*** Opening of Records provided ***
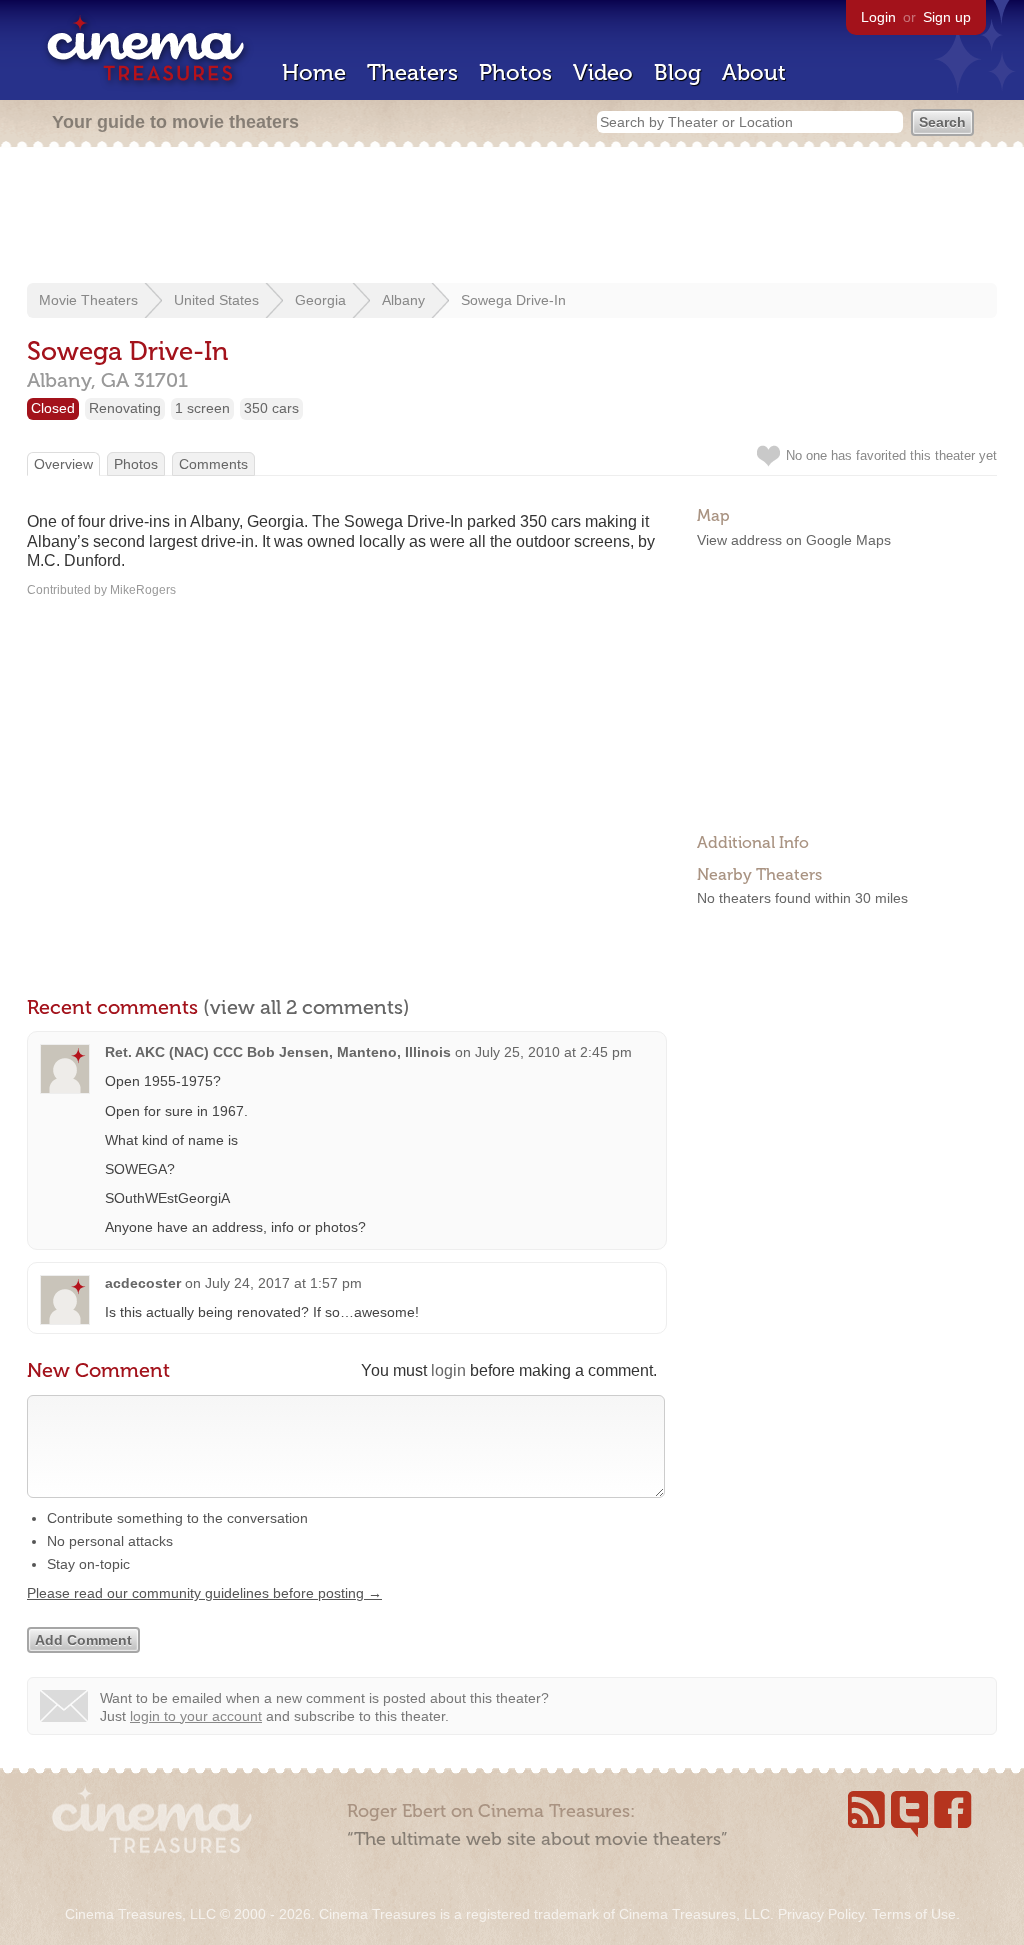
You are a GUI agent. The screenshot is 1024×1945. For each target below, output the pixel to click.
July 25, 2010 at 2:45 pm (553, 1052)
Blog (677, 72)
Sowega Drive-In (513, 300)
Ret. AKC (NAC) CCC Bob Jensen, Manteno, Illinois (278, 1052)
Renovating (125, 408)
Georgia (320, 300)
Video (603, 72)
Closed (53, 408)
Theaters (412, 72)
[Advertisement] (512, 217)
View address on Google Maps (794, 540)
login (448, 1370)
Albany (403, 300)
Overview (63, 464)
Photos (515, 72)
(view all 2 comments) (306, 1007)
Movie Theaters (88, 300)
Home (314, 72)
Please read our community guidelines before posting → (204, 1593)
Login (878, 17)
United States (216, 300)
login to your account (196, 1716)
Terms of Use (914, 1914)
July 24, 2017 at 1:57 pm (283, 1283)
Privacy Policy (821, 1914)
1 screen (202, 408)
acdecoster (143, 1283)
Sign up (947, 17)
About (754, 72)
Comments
*** Close of Records provided ***
=== Exercise details ===
Reproduce the entries above exactly, though not their pictures.

=== Result of the task ===
You are a GUI agent. The screenshot is 1024×1945. For each target below, output the pixel to click.
July 25, 2010 at 2:45 pm (553, 1052)
Blog (677, 72)
Sowega Drive-In (513, 300)
Ret. AKC (NAC) CCC Bob Jensen, Manteno, Illinois (278, 1052)
Renovating (125, 408)
Georgia (320, 300)
Video (603, 72)
Closed (53, 408)
Theaters (412, 72)
[Advertisement] (512, 217)
View address on Google Maps (794, 540)
login (448, 1370)
Albany (403, 300)
Overview (63, 464)
Photos (515, 72)
(view all 2 comments) (306, 1007)
Movie Theaters (88, 300)
Home (314, 72)
Please read our community guidelines before posting → (204, 1593)
Login (878, 17)
United States (216, 300)
login to your account (196, 1716)
Terms of Use (914, 1914)
July 24, 2017 at 1:57 pm (283, 1283)
Privacy Policy (821, 1914)
1 screen (202, 408)
acdecoster (143, 1283)
Sign up (947, 17)
About (754, 72)
Comments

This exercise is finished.